> _ACTIVITY_
The answer must consist solely of the lines below starting at the one containing "This screenshot has width=1200, height=630." and ending at the one containing "Screen dimensions: 1046x636", repeated exactly, with both ends included and all pictures omitted.

> _DATA FOR THE TASK_

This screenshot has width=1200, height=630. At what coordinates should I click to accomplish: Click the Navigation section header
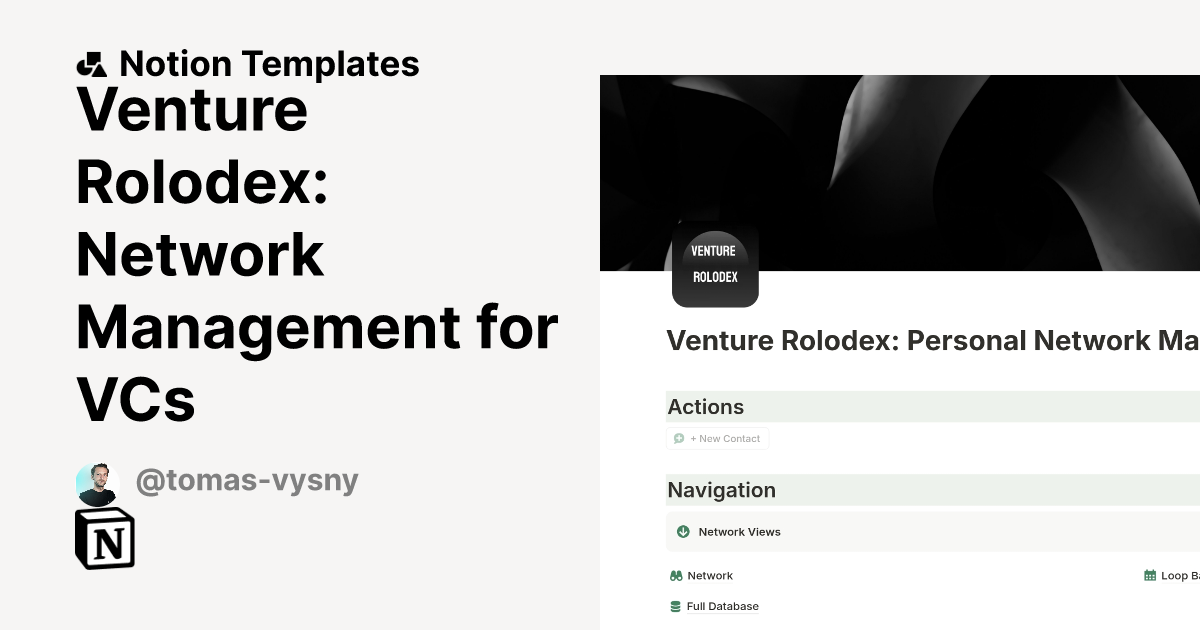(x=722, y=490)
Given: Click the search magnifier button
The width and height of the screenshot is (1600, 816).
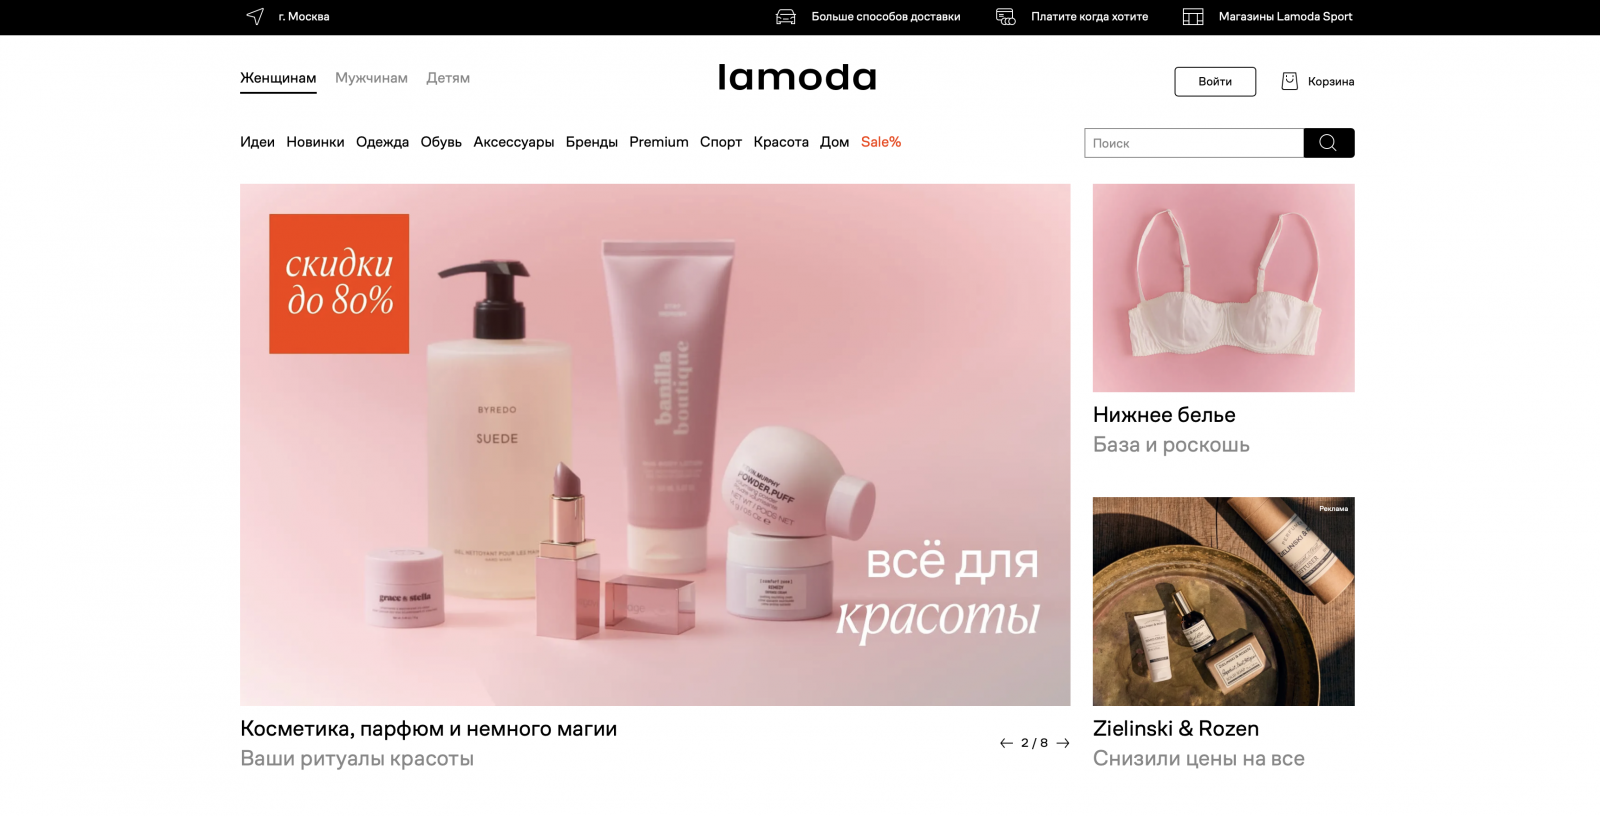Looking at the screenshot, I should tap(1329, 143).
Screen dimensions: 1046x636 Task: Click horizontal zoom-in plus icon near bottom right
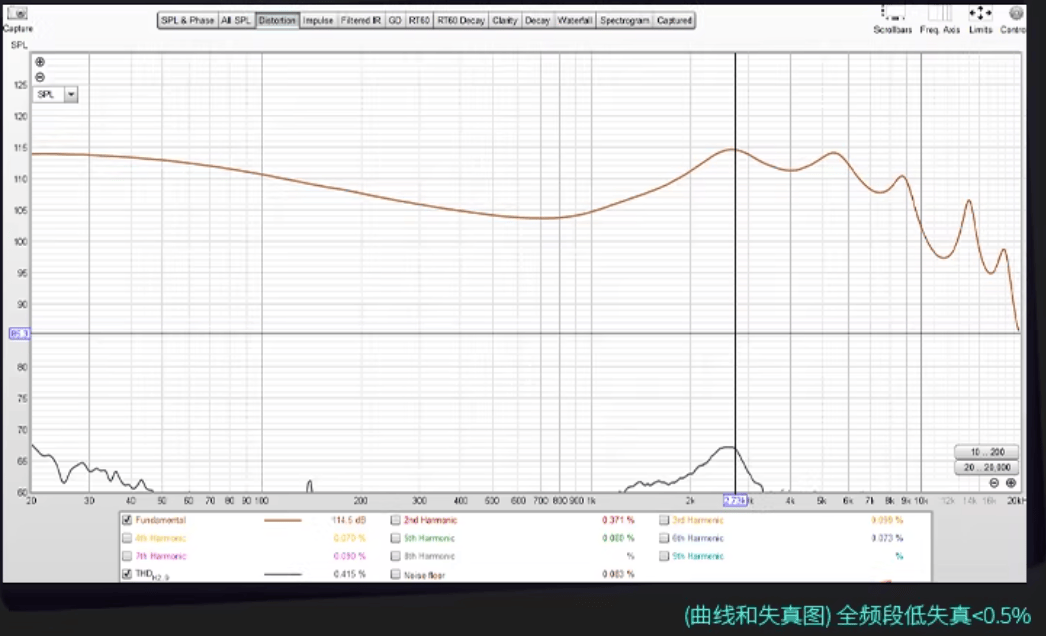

---

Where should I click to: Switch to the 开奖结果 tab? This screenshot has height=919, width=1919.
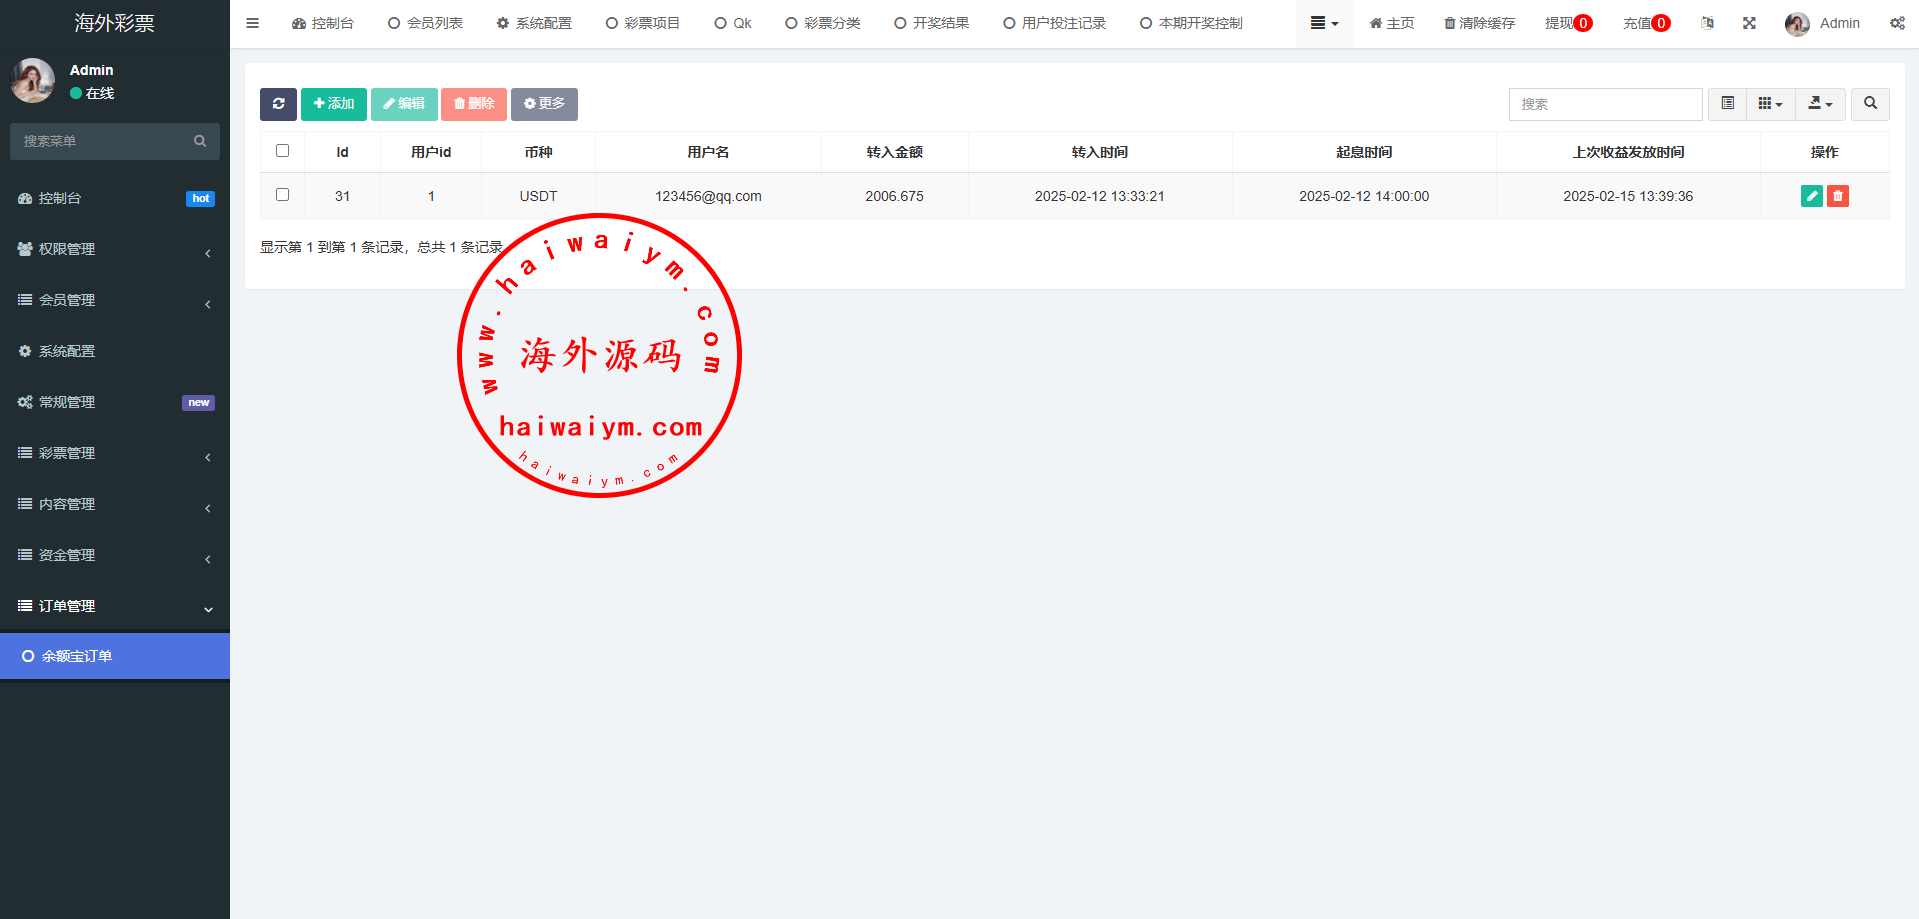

> _RESPONSE AREA_
This screenshot has width=1200, height=630. At what coordinates should I click to accomplish: Click the Navigation section header
(x=722, y=490)
Given: Click the search magnifier button
The width and height of the screenshot is (1600, 816).
Looking at the screenshot, I should tap(1329, 143).
Screen dimensions: 1046x636 Task: Click horizontal zoom-in plus icon near bottom right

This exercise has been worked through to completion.